Answerability (otvetstvennost') is the foundational ethical concept of Bakhtin's early philosophy. Every human act — and utterances are acts — generates an obligation that falls uniquely on the person who performed it. This responsibility cannot be transferred, distributed, or evaded through appeals to collective authorship, social determination, or technical mediation. The speaker is answerable for the word; the author is answerable for the text. In the context of AI collaboration, answerability becomes more complex but not less binding: the author who prompts the machine, evaluates its output, and decides what to keep bears full responsibility for the resulting text, even though significant portions were generated by a system the author did not create and cannot fully control. Answerability is intensified, not diminished, by collaboration with a non-conscious partner, because the author must now answer for contributions she did not originate but chose to include.
Bakhtin developed answerability in his earliest philosophical essays, particularly 'Art and Answerability' (1919) and the unfinished Toward a Philosophy of the Act (written early 1920s, published posthumously 1986). He was responding to the neo-Kantian split between the aesthetic, the cognitive, and the ethical — a division that treated art as autonomous from life, beauty as separable from truth and goodness. Bakhtin insisted on the unity of culture and life: the same person who creates beauty in art lives ethically in the world, and the two domains must answer to each other. Answerability is the hinge concept: it names the specific responsibility that binds the aesthetic act to the ethical whole of a person's life. An author cannot retreat into art's autonomy to escape responsibility for the effects of what the art does in the world.
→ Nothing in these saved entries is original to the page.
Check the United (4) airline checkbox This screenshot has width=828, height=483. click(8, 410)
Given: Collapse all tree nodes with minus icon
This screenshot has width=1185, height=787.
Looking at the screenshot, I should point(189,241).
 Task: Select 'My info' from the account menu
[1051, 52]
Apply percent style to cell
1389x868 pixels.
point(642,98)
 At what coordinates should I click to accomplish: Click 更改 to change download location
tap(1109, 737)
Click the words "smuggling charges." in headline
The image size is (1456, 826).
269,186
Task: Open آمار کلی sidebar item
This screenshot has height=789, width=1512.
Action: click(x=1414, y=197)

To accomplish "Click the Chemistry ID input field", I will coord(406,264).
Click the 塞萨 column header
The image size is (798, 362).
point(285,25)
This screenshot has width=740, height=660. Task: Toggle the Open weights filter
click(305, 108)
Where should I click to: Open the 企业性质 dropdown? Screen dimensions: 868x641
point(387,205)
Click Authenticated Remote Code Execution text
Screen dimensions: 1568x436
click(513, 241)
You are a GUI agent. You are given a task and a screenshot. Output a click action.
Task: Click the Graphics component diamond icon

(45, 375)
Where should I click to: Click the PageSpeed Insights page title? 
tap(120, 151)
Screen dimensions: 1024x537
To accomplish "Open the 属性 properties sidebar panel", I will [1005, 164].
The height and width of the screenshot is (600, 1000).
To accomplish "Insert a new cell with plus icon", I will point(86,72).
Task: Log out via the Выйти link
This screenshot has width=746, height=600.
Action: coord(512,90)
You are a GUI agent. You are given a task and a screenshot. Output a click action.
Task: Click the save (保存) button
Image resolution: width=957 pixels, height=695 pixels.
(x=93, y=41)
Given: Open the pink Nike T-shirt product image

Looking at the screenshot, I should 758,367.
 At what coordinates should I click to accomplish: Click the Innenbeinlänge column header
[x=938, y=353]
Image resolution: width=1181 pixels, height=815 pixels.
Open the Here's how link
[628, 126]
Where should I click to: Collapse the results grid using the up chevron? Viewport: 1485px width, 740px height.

In the AI context, answerability operates against the grain of diffused responsibility. The standard defense — 'the machine generated it,' 'the algorithm decided,' 'the model hallucinated' — attempts to distribute accountability across a network in which no single agent can be held responsible. Bakhtin's framework refuses this diffusion. The human author who includes AI-generated text in a published work is answerable for that text in the full ethical sense: responsible for its truth claims, accountable for its effects on readers, obligated to have verified claims the machine made with confidence but without warrant. The fact that the author did not personally compose every sentence is irrelevant to answerability. The author chose to include those sentences, and choice generates obligation.
The Orange Pill exhibits answerability in practice through its methodological transparency: Segal documents which contributions are his, which are Claude's, and which emerged from the dialogue between them. The transparency does not diminish his answerability — he remains the responsible party for every claim the book makes. But it allows readers to evaluate the collaboration's character, to see where the machine's voice shaped the argument, and to hold Segal accountable for the decisions he made about what to keep and what to reject. This is the form answerability takes in the age of AI collaboration: not sole authorship (which was always a Romantic fiction) but acknowledged orchestration of a multi-voiced process for which the orchestrator bears ultimate responsibility.
The implications extend to every domain of AI-augmented knowledge work. The lawyer who submits an AI-drafted brief is answerable for every citation, every legal claim, every argument it contains. The student who turns in an AI-assisted essay is answerable for the ideas it expresses, whether or not she fully understands them. The manager who acts on AI-generated recommendations is answerable for the consequences, regardless of the model's confidence scores. Answerability cannot be outsourced to the machine, because answerability is a relationship between a conscious being and the world that being affects through action. The machine is not in that relationship. The human is.
Bakhtin wrote 'Art and Answerability' at age twenty-four, shortly after returning to Russia from studies in Germany. The essay appeared in a small provincial journal and attracted little attention at the time. Toward a Philosophy of the Act, which develops answerability as the cornerstone of an entire ethics, remained unpublished until 1986, twenty-nine years after Bakhtin's death. The concept's centrality to Bakhtin's thought was recognized only retrospectively, as scholars reconstructed his intellectual biography from fragmentary sources.
The concept resonates with existentialist responsibility (Sartre), Levinasian ethics (the face of the Other commands), and Jonas's imperative of responsibility for technological action. The convergence is not coincidental: all are responses to twentieth-century events (totalitarianism, the Holocaust, ecological crisis) that revealed the catastrophic consequences of evaded responsibility.
Responsibility cannot be delegated. The obligation generated by an act falls uniquely on the person who performed it.
Collaboration intensifies answerability. The author of a multi-voiced text is responsible for contributions she did not originate but chose to include.
Transparency serves answerability. Honest acknowledgment of the collaborative process allows others to hold the author accountable appropriately.
The machine is not answerable. Ethical responsibility requires consciousness; AI systems, lacking this, cannot bear the weight of answerability.
Answerability is the ground of ethics. All moral obligation flows from the irreducible fact that I, and no one else, performed this act.